• **Problem to solve**
Would you transcribe exactly the lines from the one containing "The height and" to the last line of the data below, both ends included, but none of the pictures?

• **Data for processing**
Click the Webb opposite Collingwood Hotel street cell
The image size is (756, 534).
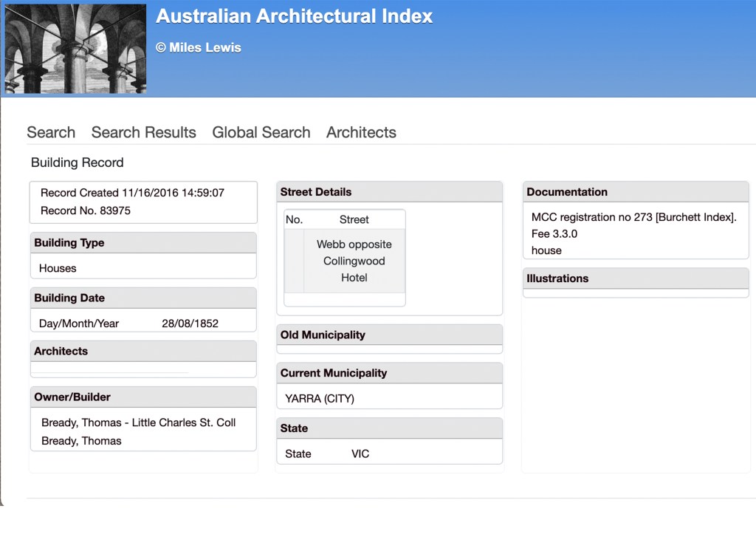coord(354,261)
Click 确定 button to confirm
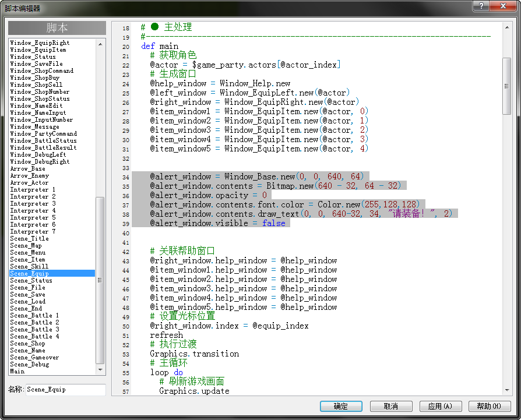The image size is (521, 420). [x=341, y=406]
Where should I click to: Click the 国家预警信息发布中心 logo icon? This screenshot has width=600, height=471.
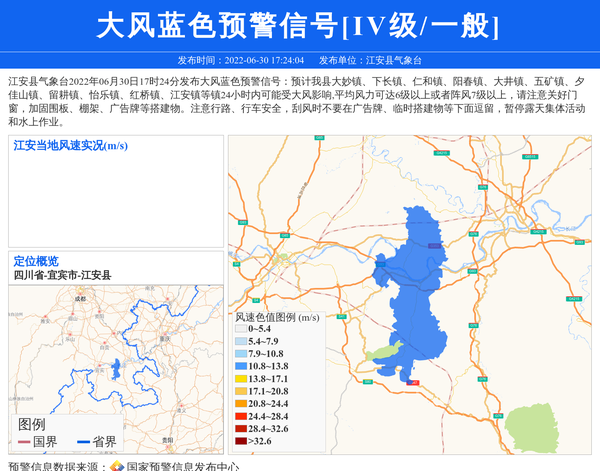coord(116,464)
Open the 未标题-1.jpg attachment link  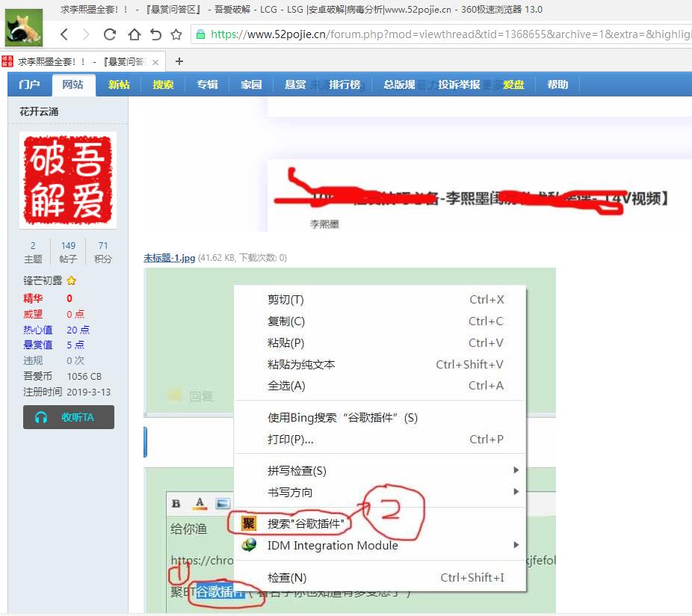tap(169, 258)
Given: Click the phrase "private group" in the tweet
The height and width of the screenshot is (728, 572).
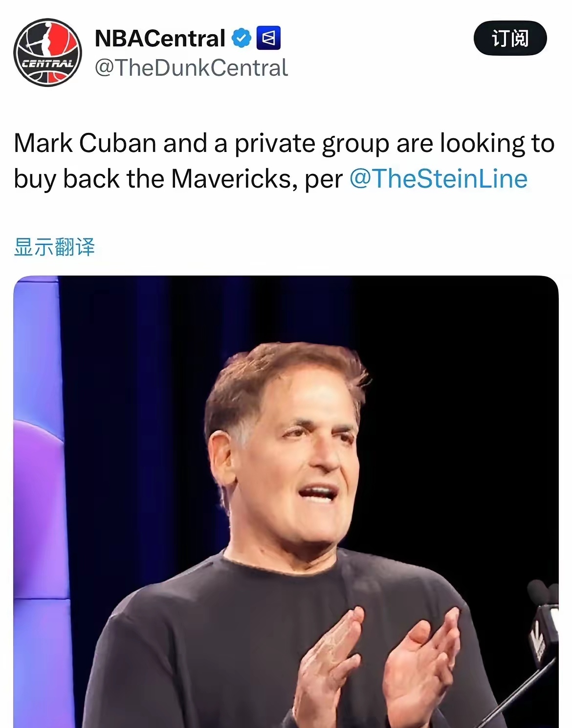Looking at the screenshot, I should pos(312,143).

• **Response for this exercise**
The height and width of the screenshot is (728, 572).
Looking at the screenshot, I should pos(312,143).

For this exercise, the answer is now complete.